Work required: Please write out all of the data below exactly, without including the pictures.

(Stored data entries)
=-=-=

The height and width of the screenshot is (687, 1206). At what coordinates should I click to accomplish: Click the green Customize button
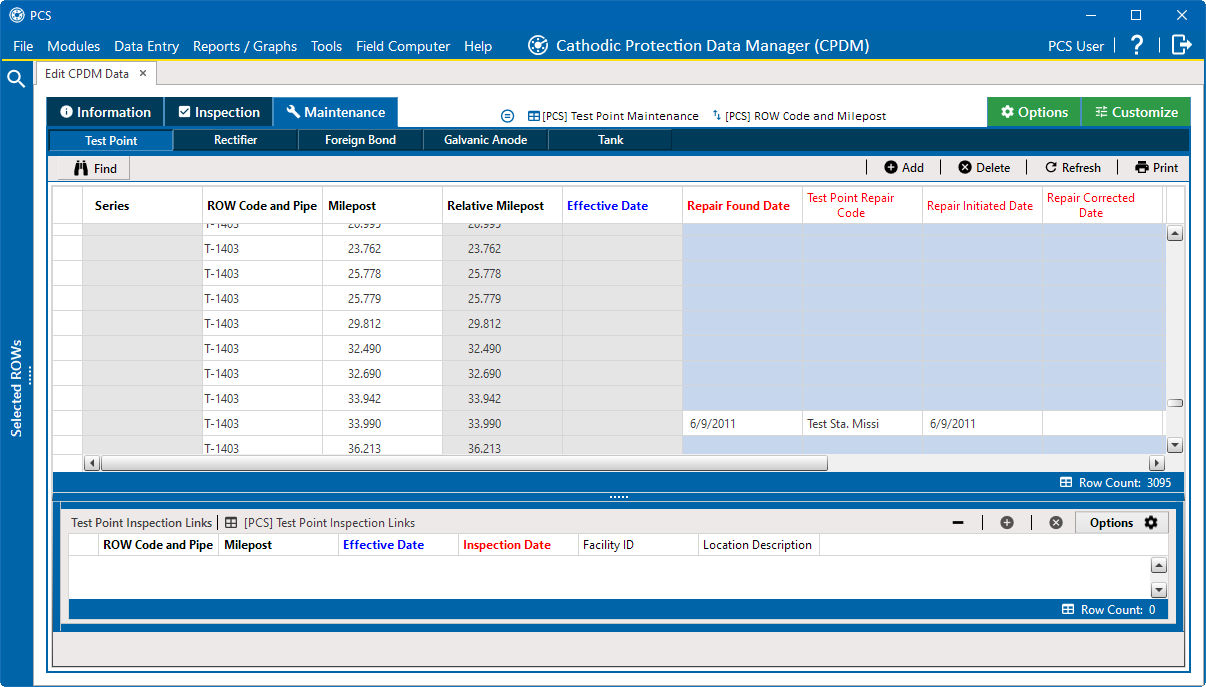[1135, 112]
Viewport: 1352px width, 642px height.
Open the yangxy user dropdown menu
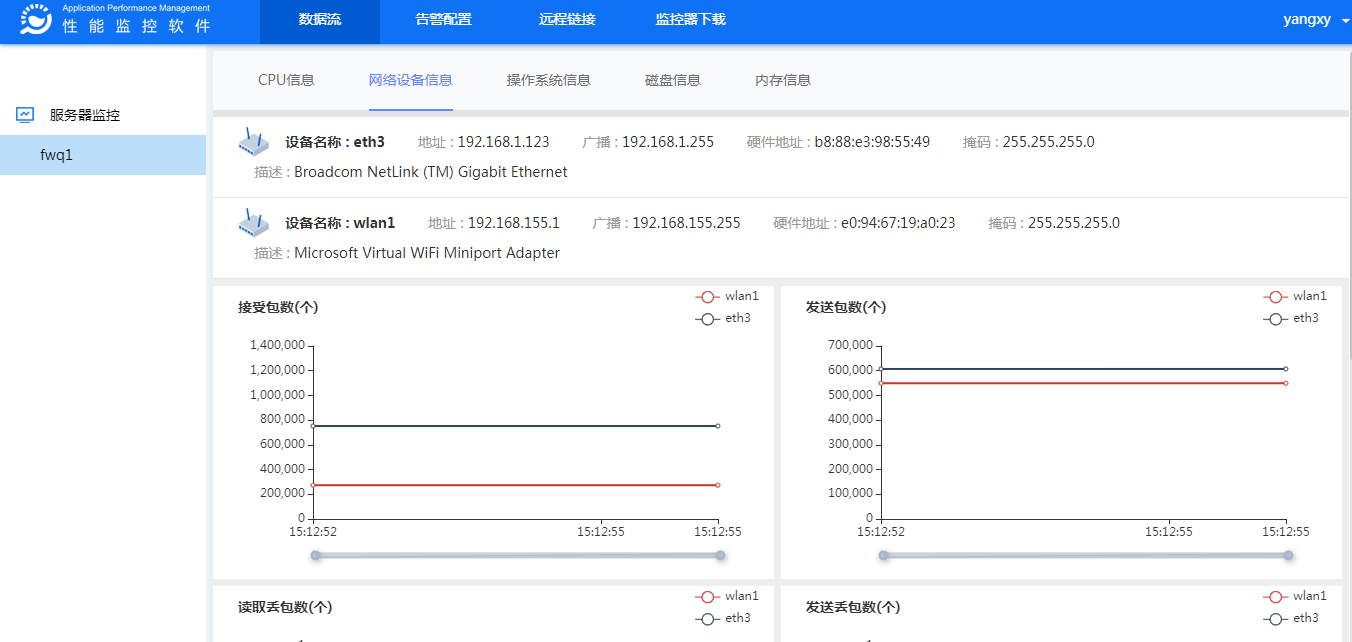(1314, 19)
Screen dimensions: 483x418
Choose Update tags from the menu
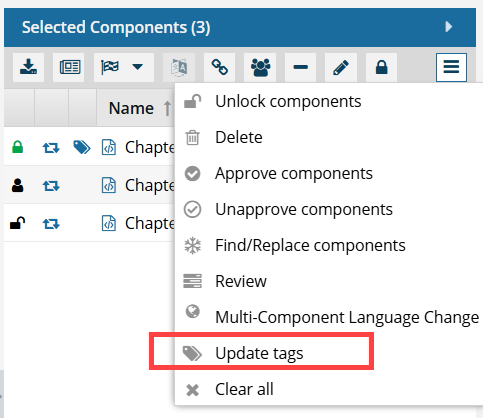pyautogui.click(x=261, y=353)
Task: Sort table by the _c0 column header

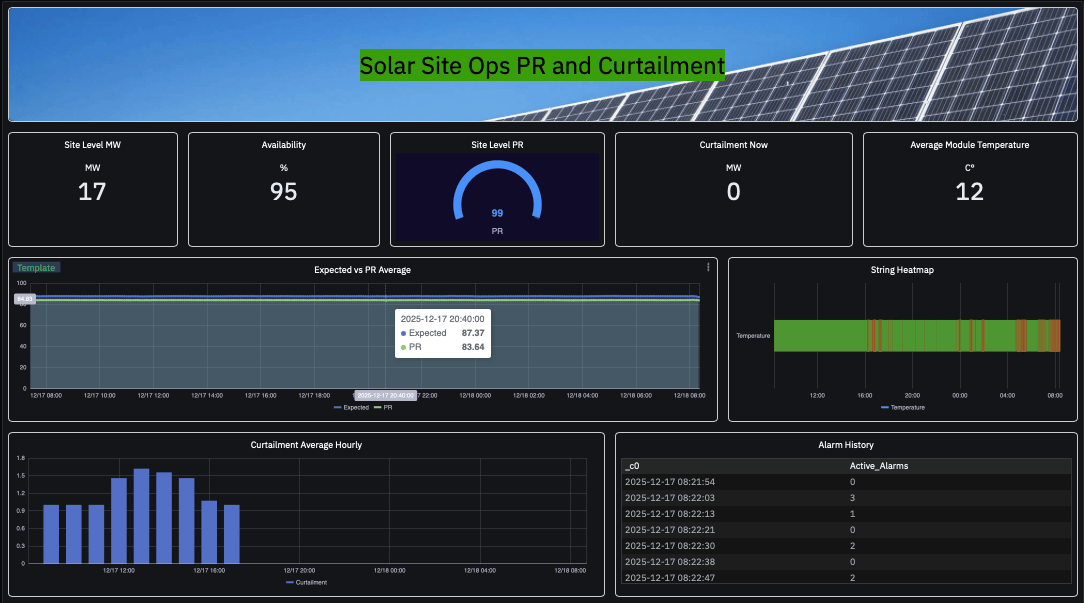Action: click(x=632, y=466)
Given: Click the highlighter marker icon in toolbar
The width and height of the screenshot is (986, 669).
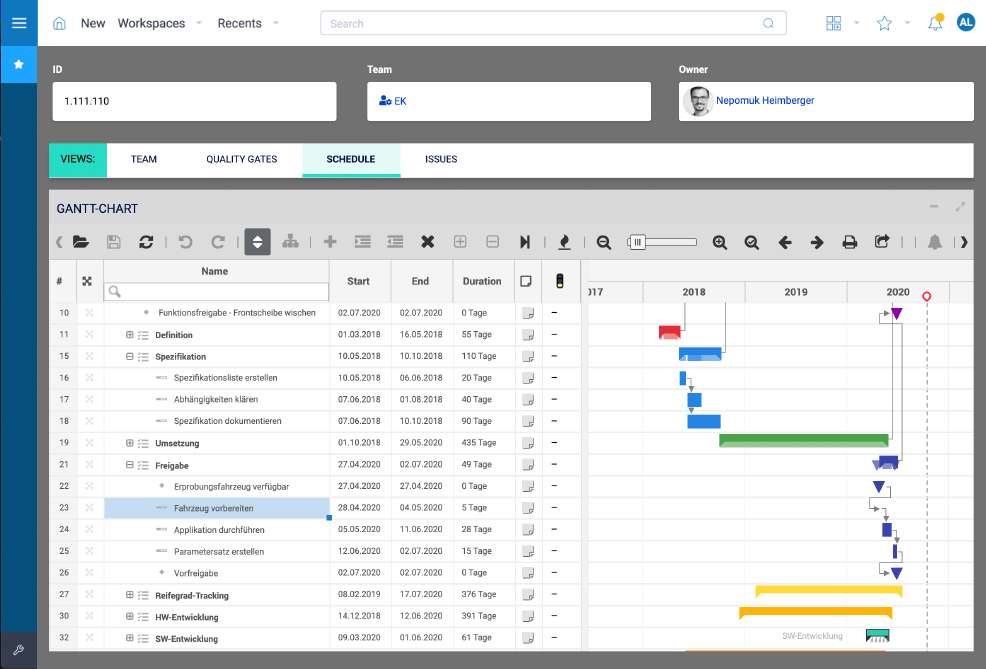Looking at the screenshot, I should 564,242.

=-=-=

Response to the task:
The height and width of the screenshot is (687, 1206). At what coordinates should I click to accomplish: Click the green Customize button
[1135, 112]
Viewport: 1352px width, 642px height.
Open the yangxy user dropdown menu
(1314, 19)
Screen dimensions: 483x418
Choose Update tags from the menu
pyautogui.click(x=261, y=353)
Task: Sort table by the _c0 column header

Action: click(x=632, y=466)
Given: Click the highlighter marker icon in toolbar
The width and height of the screenshot is (986, 669).
Looking at the screenshot, I should 564,242.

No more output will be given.